◆ Your task
Gather every line of the entries that contains the word "Click".

◆ Exercise inputs

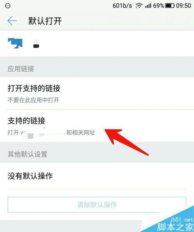Open the 打开支持的链接 setting

(x=97, y=94)
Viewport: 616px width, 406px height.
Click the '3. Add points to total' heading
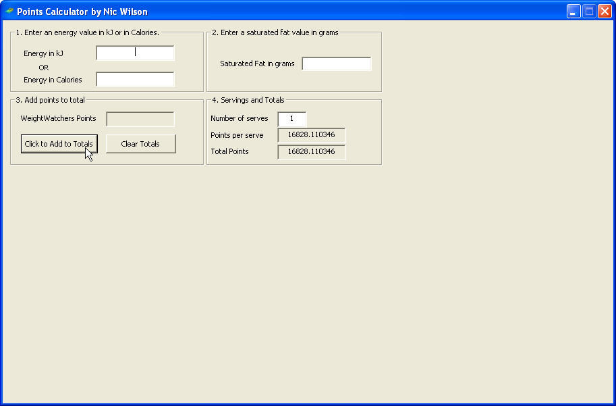[x=51, y=99]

◆ Task answer
Click the '3. Add points to total' heading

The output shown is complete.